Earlier this week I went to the beach at Galveston Island State Park on the Gulf of Mexico. I was mainly there for a mini family vacation, so I didn’t spend a lot of time shooting pictures. About halfway through the day, I did drag the camera and tripod down to the water to take some long exposures of the waves. The sand was wet and the wind wasn’t really blowing it around, so I wasn’t very worried about sand getting in my camera.
My thought was to shoot mostly down the beach toward some tall clouds on the horizon. I tried to time the shutter with some waves rolling into shore. The below photo is a 4 second exposure looking down the beach to the west.
There was so much light that even with the 10-stop ND filter, I had to dial down the aperture to f/18 to get a 4 second exposure. I didn’t think that I’d want an exposure much longer than this as I was just trying to catch some waves running into the beach.
At the water’s edge, the waves were very small because of a sand bar a few meters off shore. So, I waded out into the water and put the tripod in the shallow water of the sand bar. I did have to wait a few waves for the tripod to settle to a steady position. From this position, the waves were breaking closer to the camera and I got better white foam lines to the horizon plus some rippled sand under the water in the foreground.
Critically, these aren’t the best beach pictures around, but I was mainly just having fun and experimenting with the long exposures as I don’t make it down to the beach very often.
One issue with using an ND filter that was very apparent in these pictures was the color cast by the filter. For processing, I put a photo without the ND filter next to the filtered photo in LightRoom and adjusted color hues, saturation, and luminance as well as added some contrast until I got the correct colors. This generally involved adjusting the blue tint of the sky and taking some green out of the sand. Side by side below are the images before and after the color adjustments. Both copies of the image have the same exposure and lens correction applied.
Another issue that I have found when editing pictures for the webpage is that my monitor is brighter than most others. I have noticed this when viewing photos from my web page on various other monitors. To deal with this, I now usually edit my photos with the monitor brightness dialed down by two clicks. I find that this results in an image that doesn’t look too dark on other monitors. Let me know what you think below.
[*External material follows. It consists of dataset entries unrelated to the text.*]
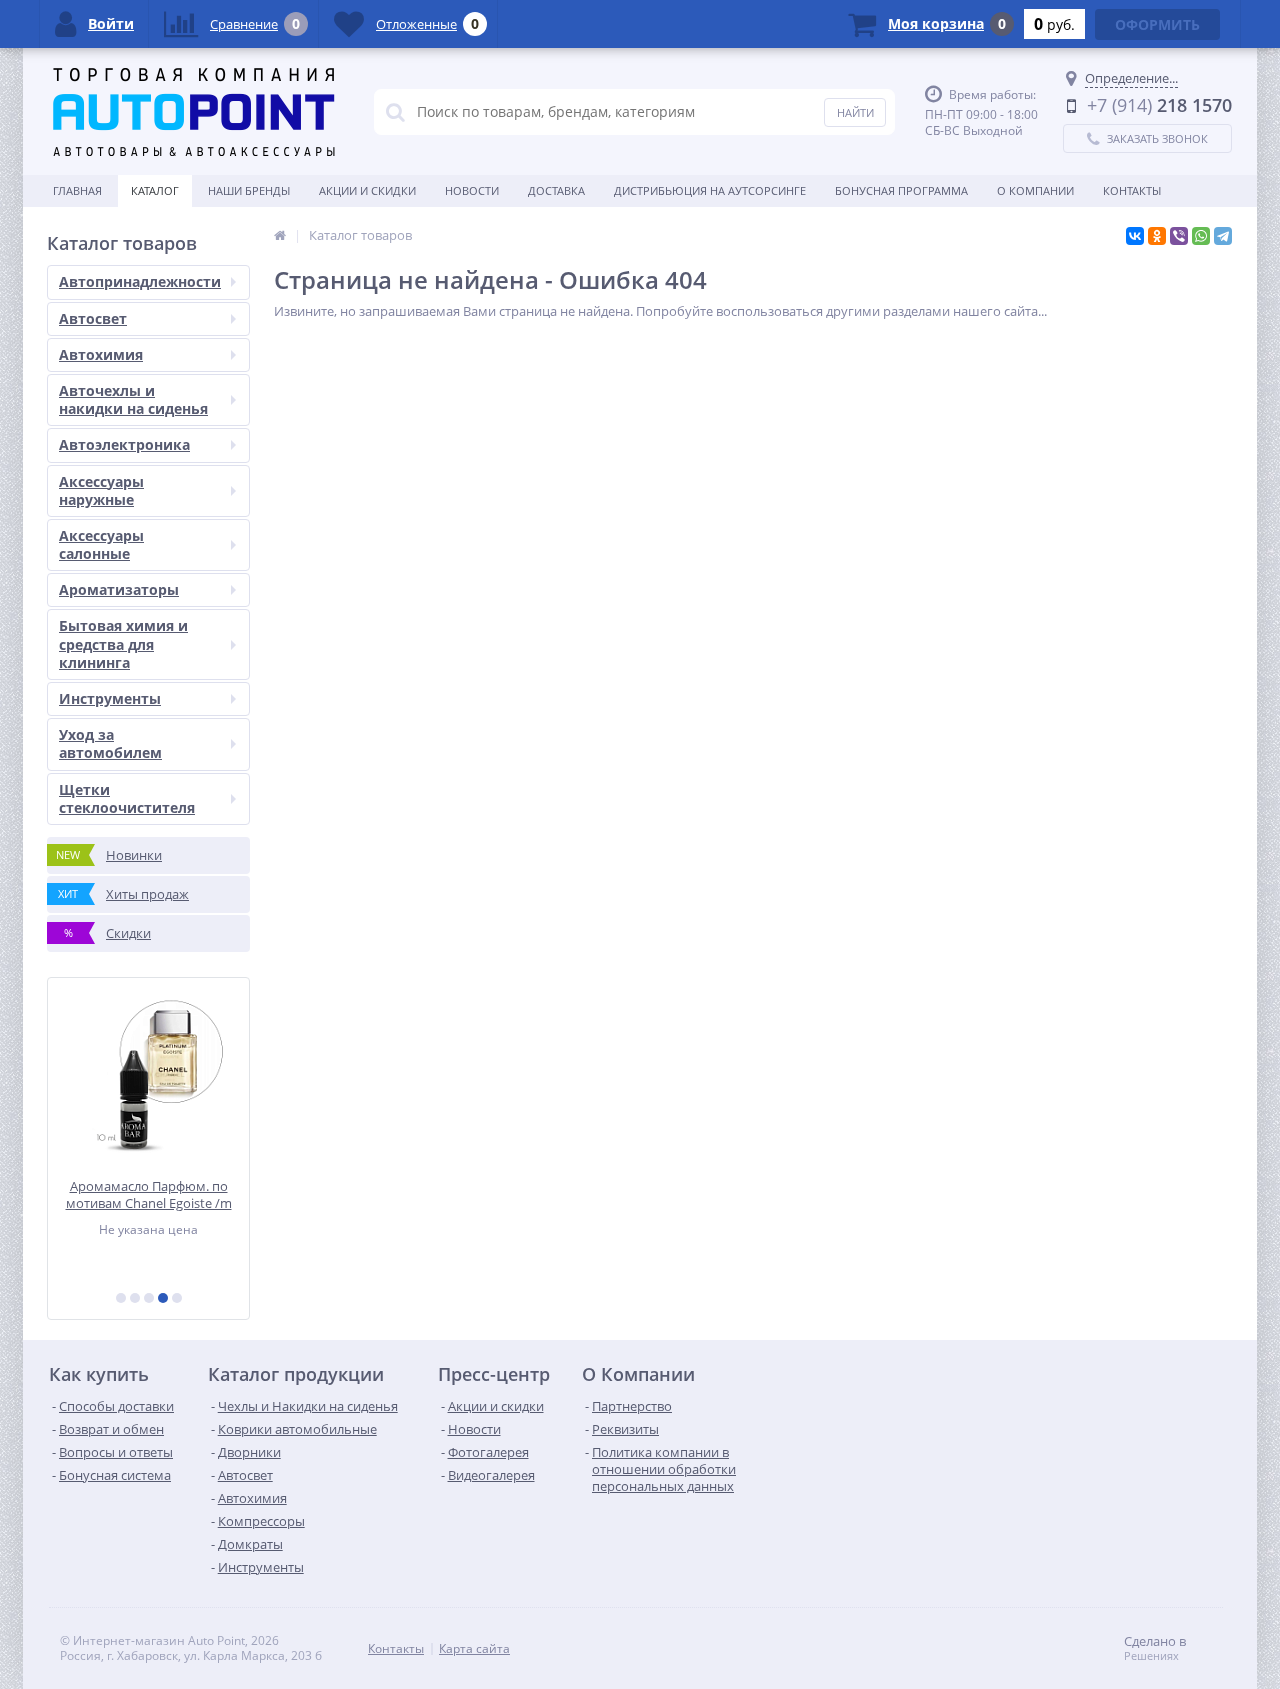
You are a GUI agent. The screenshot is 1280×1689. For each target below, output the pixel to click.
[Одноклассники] (1157, 236)
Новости (472, 190)
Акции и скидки (367, 190)
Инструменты (110, 698)
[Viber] (1179, 236)
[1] (121, 1298)
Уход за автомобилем (110, 743)
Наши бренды (249, 190)
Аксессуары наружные (101, 490)
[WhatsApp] (1201, 236)
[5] (177, 1298)
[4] (163, 1298)
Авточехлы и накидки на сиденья (133, 399)
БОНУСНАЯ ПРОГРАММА (901, 190)
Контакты (1132, 190)
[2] (135, 1298)
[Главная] (280, 235)
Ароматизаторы (119, 589)
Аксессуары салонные (101, 544)
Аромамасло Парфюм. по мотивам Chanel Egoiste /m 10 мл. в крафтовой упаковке (149, 1194)
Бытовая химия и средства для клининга (123, 643)
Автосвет (93, 318)
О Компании (1035, 190)
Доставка (556, 190)
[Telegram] (1223, 236)
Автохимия (101, 354)
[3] (149, 1298)
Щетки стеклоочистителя (127, 798)
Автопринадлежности (140, 281)
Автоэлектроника (124, 444)
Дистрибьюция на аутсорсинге (710, 190)
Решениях (1151, 1656)
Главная (77, 190)
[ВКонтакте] (1135, 236)
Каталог (155, 190)
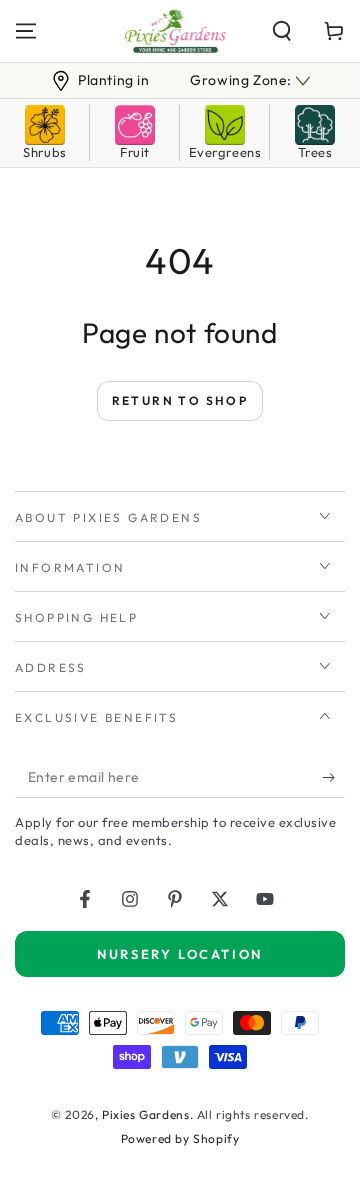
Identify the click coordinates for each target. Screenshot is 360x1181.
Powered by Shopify (180, 1138)
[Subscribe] (333, 778)
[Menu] (26, 31)
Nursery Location (180, 954)
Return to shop (180, 400)
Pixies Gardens (145, 1114)
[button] (282, 31)
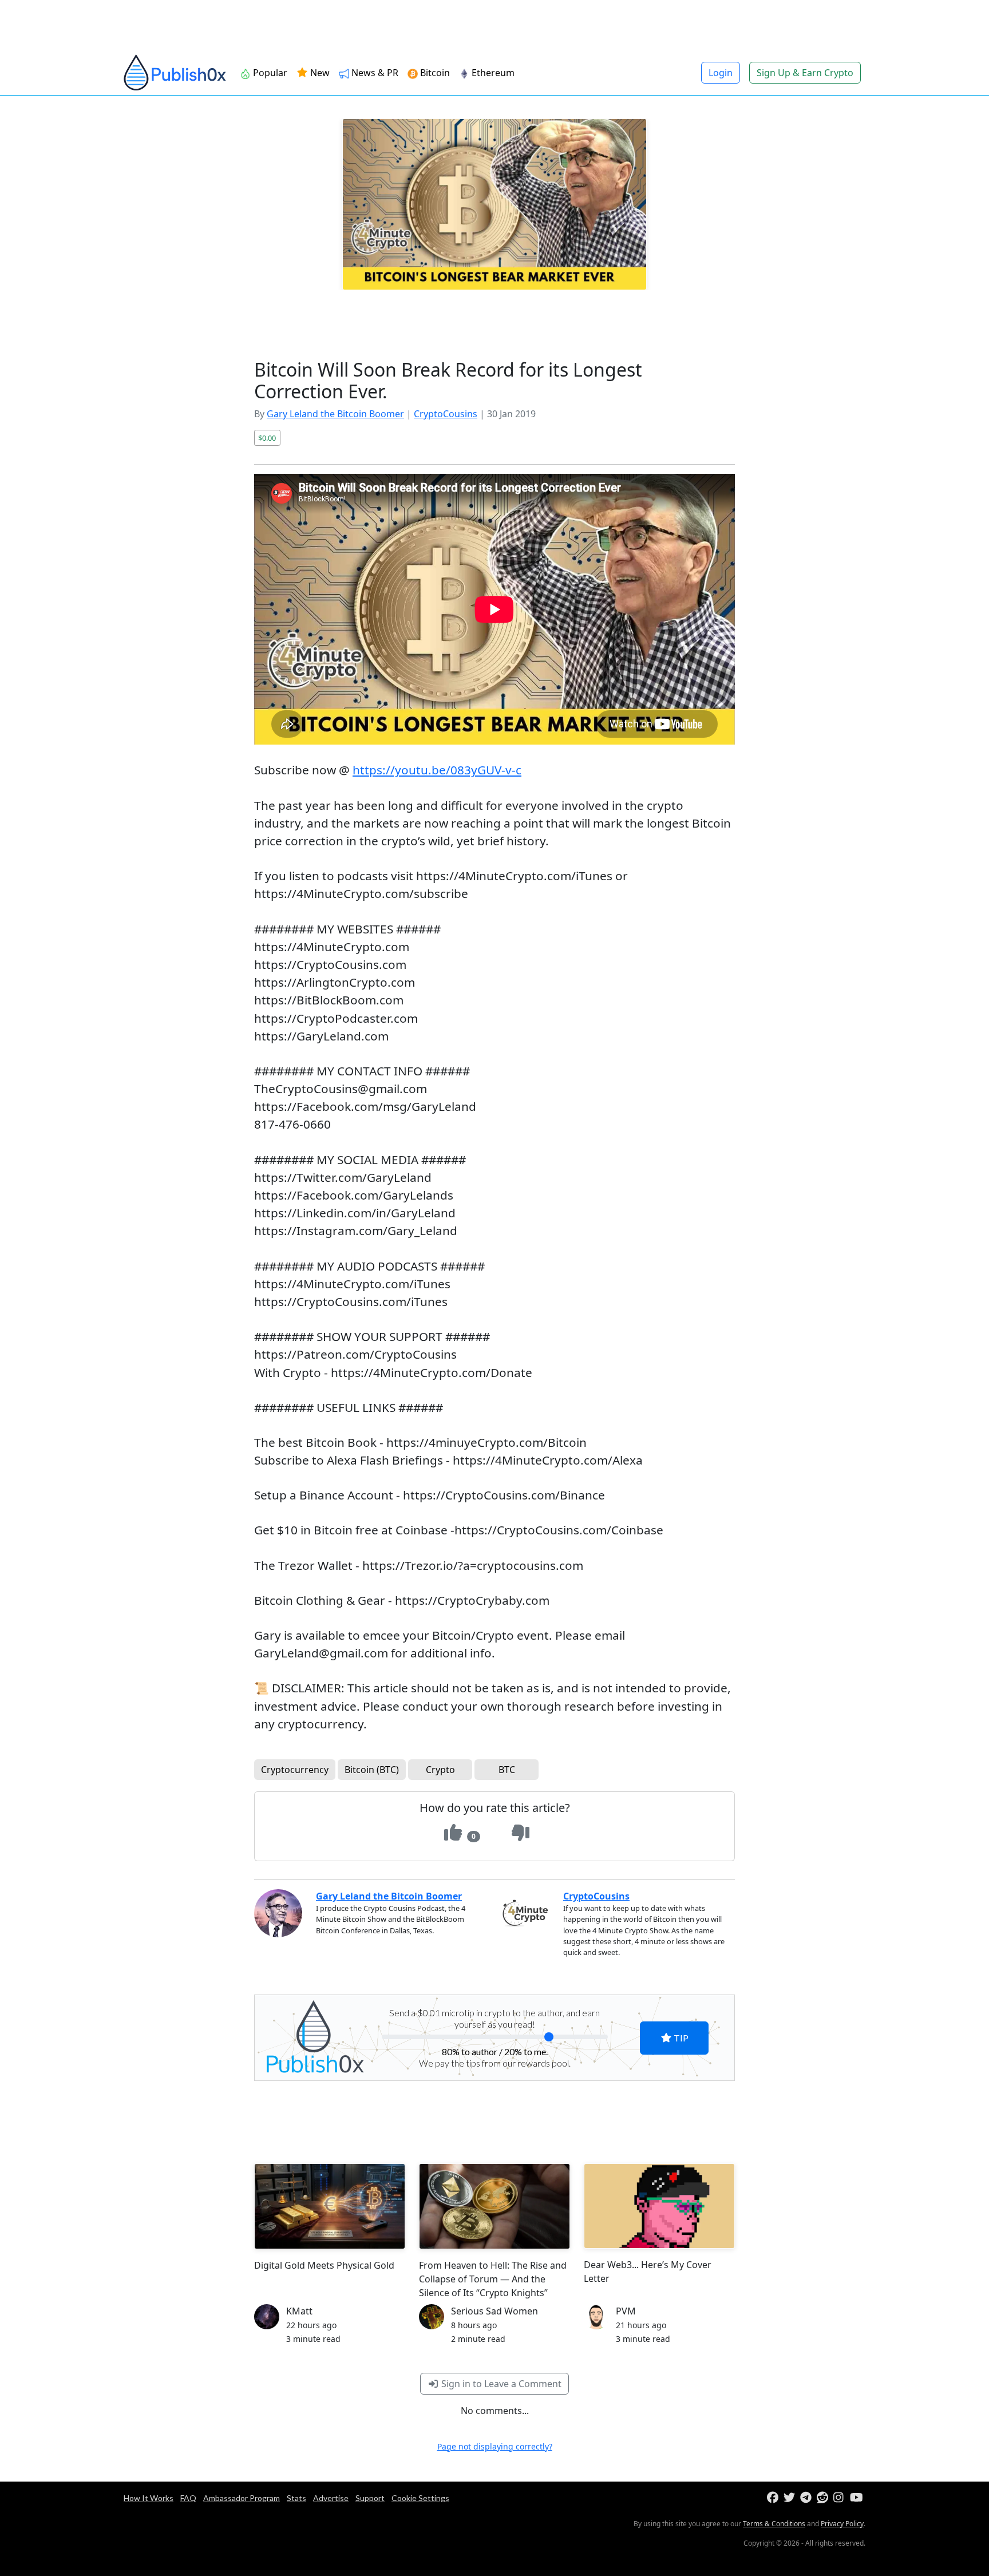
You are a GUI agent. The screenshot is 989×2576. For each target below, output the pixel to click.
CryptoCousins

One of the reasons that I went down to the state park was because I thought it would be much less crowded than the beach in Galveston where all the hotels are, and I was right. There were not very many people at the state park beach on a Monday afternoon. Not that I don’t like people, I just like my space. I didn’t spend any time exploring the park; just played on the beach. There are kayak paddling trails that might be fun to come back and explore in cooler weather.
The map below shows Galveston Island State Park on the island south of the city of Galveston with the entrance to the Houston ship channel at the top.
The following day we went to the Houston Museum of Natural Science, which is a fantastic museum if you find yourself in Houston. In the fossil exhibit, I saw this fish fossil that I thought would go well with my beach photos so I took a photo.
There wasn’t much light for photography in the exhibit and flash photography is not allowed, so this is a high ISO photo. I think that the texture hides the small amount of noise. I boosted the contrast and reduced the saturation to focus more on the texture. I don’t know what ancient fish this was, but I like the way the fossil looks. There were also a lot of dinosaurs and other creatures that were fun to see.